• [EXERCISE MATERIALS]
□ □ □
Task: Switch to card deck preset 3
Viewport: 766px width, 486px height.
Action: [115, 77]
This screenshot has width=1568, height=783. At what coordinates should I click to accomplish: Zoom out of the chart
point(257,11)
□ □ □
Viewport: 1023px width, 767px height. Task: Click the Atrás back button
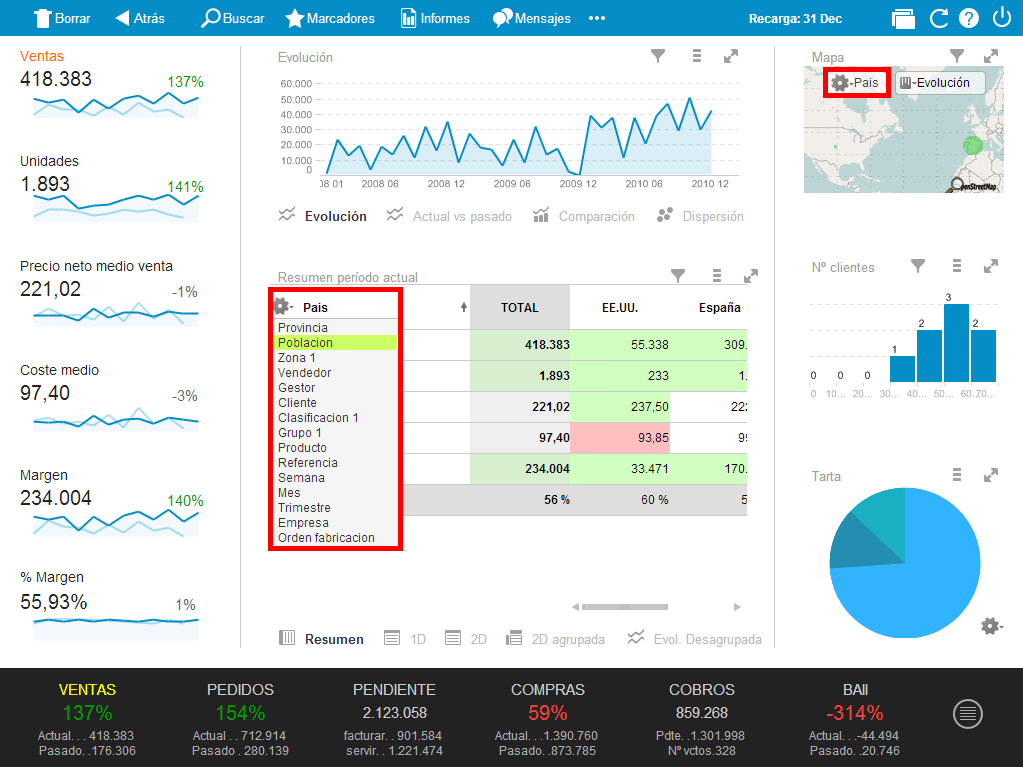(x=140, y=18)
□ □ □
• [WHAT IS EXPECTED] Copy out the items word for word, everything from the line containing "Task: Switch to card deck preset 3" down to the line containing "point(257,11)", both of those lines included.

• [TASK SOLUTION]
Task: Switch to card deck preset 3
Viewport: 766px width, 486px height.
Action: [115, 77]
This screenshot has width=1568, height=783. At what coordinates should I click to accomplish: Zoom out of the chart
point(257,11)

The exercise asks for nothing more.